Investors are always looking for growth in small-cap stocks like ASV Holdings Inc (NASDAQ:ASV), with a market cap of US$75.38M. However, an important fact which most ignore is: how financially healthy is the business? Evaluating financial health as part of your investment thesis is essential, since poor capital management may bring about bankruptcies, which occur at a higher rate for small-caps. Here are a few basic checks that are good enough to have a broad overview of the company’s financial strength. However, I know these factors are very high-level, so I recommend you dig deeper yourself into ASV here.

Does ASV generate an acceptable amount of cash through operations?

ASV’s debt levels have fallen from US$44.87M to US$27.18M over the last 12 months , which comprises of short- and long-term debt. With this debt repayment, ASV currently has below $10K remaining in cash and short-term investment, which is concerning. Though ASV has generated cash from operations of US$7.52M over the same time period, resulting in an operating cash to total debt ratio of 27.68%, meaning that debt is appropriately covered by operating cash. This ratio can also be a sign of operational efficiency as an alternative to return on assets. In ASV’s case, it is able to generate 0.28x cash from its debt capital.

Can ASV pay its short-term liabilities?

Looking at ASV’s most recent US$23.41M liabilities, the company has been able to meet these commitments with a current assets level of US$46.53M, leading to a 1.99x current account ratio.
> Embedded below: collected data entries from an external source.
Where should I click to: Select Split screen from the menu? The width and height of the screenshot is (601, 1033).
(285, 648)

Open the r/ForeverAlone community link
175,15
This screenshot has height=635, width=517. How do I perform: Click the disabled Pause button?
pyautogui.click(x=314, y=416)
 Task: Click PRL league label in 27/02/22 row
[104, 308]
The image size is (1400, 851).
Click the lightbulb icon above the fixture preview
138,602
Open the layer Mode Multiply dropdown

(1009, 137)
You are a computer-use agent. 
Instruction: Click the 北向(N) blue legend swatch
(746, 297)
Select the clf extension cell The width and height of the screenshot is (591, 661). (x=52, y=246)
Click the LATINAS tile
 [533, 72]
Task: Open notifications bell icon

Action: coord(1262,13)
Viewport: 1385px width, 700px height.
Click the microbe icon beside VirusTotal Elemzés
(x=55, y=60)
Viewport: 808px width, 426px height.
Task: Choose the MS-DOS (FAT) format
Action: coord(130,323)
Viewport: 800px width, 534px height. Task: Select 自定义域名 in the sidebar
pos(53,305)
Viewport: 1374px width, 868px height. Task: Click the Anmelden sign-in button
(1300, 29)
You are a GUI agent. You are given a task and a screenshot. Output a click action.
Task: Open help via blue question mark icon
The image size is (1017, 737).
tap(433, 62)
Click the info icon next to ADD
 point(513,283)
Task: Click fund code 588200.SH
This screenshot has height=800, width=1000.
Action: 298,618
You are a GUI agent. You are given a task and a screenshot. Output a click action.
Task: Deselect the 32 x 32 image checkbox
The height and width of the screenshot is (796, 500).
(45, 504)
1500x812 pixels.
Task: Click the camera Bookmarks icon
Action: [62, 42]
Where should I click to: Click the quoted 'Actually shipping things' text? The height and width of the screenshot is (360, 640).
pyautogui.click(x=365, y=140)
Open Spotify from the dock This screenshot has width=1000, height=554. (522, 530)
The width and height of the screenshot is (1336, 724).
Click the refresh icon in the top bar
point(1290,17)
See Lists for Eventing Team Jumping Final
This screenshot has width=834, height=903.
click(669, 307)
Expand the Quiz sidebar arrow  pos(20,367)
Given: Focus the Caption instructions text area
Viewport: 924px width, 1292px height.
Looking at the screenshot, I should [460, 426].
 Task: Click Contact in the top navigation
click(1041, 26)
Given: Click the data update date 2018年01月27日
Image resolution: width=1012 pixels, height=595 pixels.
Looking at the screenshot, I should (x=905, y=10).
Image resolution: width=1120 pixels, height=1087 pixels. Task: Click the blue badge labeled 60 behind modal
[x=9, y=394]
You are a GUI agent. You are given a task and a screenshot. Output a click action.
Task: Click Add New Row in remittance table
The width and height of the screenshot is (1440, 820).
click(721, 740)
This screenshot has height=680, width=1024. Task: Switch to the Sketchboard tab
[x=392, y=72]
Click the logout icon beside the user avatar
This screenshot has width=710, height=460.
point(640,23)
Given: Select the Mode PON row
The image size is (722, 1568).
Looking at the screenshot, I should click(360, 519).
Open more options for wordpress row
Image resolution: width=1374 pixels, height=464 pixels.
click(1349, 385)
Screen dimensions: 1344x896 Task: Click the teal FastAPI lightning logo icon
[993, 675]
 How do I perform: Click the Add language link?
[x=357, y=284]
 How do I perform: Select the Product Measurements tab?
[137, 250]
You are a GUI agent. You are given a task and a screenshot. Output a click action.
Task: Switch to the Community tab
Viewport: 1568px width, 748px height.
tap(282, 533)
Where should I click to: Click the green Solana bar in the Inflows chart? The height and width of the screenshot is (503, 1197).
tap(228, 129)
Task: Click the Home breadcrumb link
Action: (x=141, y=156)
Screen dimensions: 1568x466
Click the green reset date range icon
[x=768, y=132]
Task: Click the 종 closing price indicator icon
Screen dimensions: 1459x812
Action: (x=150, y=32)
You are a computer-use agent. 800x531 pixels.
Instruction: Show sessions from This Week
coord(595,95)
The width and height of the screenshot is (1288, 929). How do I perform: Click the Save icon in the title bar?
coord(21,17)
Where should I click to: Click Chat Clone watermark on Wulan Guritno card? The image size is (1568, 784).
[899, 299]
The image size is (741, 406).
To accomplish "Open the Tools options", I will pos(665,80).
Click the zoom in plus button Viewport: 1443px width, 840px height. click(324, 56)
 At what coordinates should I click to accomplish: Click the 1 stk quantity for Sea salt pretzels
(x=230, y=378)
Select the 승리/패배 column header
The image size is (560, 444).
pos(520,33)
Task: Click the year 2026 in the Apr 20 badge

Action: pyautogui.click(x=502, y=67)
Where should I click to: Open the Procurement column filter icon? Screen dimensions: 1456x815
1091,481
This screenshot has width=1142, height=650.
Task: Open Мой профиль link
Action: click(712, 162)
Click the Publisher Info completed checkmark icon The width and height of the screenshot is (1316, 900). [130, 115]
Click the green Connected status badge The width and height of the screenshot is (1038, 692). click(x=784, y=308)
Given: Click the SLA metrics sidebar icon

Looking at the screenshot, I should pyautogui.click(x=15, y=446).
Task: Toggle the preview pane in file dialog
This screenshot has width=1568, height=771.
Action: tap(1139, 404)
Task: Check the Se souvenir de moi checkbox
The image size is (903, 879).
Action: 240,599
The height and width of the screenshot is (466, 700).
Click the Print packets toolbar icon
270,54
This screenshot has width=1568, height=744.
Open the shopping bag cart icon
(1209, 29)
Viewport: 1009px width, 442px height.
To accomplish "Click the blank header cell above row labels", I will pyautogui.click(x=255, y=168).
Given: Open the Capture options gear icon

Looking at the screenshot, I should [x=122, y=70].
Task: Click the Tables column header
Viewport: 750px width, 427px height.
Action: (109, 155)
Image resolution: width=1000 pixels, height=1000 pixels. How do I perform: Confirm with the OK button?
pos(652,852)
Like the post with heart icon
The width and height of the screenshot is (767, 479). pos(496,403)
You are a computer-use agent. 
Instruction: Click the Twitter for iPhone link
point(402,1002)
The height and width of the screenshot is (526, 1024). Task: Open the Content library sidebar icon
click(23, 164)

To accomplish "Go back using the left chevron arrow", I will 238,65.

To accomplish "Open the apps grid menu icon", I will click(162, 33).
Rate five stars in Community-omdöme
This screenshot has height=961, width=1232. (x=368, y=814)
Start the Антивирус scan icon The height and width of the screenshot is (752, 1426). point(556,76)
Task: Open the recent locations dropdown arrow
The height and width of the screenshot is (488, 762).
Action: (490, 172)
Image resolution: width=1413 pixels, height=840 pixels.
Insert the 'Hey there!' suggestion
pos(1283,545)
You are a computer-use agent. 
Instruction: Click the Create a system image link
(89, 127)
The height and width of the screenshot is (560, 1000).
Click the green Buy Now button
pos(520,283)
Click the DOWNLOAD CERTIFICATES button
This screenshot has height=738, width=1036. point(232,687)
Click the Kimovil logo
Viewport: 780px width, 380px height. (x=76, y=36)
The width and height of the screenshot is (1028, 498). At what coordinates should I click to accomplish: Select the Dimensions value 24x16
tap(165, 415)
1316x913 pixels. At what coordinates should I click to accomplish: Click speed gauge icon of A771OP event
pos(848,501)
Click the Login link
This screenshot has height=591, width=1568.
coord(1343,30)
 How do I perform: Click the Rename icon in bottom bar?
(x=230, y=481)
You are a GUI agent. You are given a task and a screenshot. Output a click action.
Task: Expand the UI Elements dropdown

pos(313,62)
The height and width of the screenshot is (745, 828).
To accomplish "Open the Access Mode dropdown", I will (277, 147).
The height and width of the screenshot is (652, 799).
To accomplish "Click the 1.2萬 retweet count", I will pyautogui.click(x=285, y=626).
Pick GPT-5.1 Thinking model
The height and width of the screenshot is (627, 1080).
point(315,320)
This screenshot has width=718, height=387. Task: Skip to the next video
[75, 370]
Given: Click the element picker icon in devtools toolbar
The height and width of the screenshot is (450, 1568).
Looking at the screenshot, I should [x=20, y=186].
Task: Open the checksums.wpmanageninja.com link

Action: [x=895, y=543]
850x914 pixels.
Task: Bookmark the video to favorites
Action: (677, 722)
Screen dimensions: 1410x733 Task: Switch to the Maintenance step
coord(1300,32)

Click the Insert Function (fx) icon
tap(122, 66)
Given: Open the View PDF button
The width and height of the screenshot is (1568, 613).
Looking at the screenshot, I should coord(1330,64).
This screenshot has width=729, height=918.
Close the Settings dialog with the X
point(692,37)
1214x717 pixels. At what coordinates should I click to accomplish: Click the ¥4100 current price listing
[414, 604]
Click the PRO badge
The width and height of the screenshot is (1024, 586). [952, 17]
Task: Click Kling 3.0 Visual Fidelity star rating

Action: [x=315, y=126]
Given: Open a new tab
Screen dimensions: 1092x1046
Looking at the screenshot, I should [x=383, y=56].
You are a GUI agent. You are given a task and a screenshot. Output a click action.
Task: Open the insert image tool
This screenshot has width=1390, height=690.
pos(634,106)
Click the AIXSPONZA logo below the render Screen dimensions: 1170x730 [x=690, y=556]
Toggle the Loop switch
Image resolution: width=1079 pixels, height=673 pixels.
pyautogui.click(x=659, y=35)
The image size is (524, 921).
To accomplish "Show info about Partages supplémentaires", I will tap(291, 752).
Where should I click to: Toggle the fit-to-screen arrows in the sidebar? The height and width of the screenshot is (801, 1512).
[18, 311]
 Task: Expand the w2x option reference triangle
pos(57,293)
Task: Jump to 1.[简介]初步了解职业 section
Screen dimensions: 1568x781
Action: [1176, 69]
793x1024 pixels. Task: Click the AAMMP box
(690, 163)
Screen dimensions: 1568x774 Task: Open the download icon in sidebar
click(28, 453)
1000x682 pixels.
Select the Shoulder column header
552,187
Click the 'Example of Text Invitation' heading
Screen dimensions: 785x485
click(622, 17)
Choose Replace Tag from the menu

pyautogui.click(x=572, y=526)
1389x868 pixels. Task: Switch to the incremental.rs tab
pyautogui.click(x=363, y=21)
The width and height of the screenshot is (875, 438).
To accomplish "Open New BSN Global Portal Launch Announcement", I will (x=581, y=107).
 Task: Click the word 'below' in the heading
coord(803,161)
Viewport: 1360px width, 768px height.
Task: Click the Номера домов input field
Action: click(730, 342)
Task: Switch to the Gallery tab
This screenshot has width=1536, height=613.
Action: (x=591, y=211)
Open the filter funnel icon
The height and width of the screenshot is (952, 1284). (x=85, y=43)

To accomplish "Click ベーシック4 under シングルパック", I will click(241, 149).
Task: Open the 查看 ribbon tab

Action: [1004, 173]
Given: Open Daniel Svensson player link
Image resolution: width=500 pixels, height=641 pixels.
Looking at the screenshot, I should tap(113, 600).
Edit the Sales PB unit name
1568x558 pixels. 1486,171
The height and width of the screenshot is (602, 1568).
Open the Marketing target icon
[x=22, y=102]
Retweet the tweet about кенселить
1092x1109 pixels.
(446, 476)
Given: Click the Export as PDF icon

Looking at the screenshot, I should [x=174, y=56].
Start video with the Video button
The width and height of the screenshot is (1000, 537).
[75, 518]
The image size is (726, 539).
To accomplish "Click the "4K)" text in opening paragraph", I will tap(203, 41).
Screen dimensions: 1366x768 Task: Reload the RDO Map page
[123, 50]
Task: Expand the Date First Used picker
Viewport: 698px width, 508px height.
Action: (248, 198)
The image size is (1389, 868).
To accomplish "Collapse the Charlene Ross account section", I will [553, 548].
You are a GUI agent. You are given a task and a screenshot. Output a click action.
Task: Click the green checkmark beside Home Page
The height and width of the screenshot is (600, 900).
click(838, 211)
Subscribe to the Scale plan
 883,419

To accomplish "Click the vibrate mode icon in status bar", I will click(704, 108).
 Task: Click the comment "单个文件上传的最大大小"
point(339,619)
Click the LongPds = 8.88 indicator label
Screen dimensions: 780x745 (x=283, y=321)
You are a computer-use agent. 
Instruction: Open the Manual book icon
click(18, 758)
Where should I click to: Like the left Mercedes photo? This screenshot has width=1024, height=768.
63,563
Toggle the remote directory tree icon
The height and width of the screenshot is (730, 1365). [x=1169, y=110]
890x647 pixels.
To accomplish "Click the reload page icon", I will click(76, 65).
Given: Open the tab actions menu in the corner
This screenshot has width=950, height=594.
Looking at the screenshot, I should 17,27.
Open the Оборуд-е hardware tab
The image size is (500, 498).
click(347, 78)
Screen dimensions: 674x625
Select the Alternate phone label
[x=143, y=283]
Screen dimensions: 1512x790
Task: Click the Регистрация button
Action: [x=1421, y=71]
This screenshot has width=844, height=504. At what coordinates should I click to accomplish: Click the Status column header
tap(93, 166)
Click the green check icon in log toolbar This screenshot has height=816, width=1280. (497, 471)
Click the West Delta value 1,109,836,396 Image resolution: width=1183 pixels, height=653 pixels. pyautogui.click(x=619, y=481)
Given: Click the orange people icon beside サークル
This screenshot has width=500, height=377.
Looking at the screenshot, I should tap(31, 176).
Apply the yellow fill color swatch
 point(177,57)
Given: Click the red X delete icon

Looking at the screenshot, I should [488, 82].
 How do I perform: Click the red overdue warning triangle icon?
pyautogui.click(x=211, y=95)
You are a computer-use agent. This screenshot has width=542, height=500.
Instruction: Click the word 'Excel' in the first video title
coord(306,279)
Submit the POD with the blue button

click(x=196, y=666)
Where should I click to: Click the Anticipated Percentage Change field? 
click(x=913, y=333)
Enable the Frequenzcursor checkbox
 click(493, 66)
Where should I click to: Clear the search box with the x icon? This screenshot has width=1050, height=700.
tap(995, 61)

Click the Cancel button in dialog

Usually, for Machinery companies, this is a suitable ratio since there is a bit of a cash buffer without leaving too much capital in a low-return environment.

NasdaqCM:ASV Historical Debt Mar 29th 18

Can ASV service its debt comfortably?

ASV is a relatively highly levered company with a debt-to-equity of 41.30%. This is not uncommon for a small-cap company given that debt tends to be lower-cost and at times, more accessible. No matter how high the company’s debt, if it can easily cover the interest payments, it’s considered to be efficient with its use of excess leverage. A company generating earnings after interest and tax at least three times its net interest payments is considered financially sound. In ASV’s case, the ratio of 1.62x suggests that interest is not strongly covered, which means that lenders may refuse to lend the company more money, as it is seen as too risky in terms of default.

Next Steps:

Although ASV’s debt level is towards the higher end of the spectrum, its cash flow coverage seems adequate to meet obligations which means its debt is being efficiently utilised. This may mean this is an optimal capital structure for the business, given that it is also meeting its short-term commitment. Keep in mind I haven’t considered other factors such as how ASV has been performing in the past. I suggest you continue to research ASV Holdings to get a more holistic view of the small-cap by looking at:

To help readers see pass the short term volatility of the financial market, we aim to bring you a long-term focused research analysis purely driven by fundamental data. Note that our analysis does not factor in the latest price sensitive company announcements.

The author is an independent contributor and at the time of publication had no position in the stocks mentioned.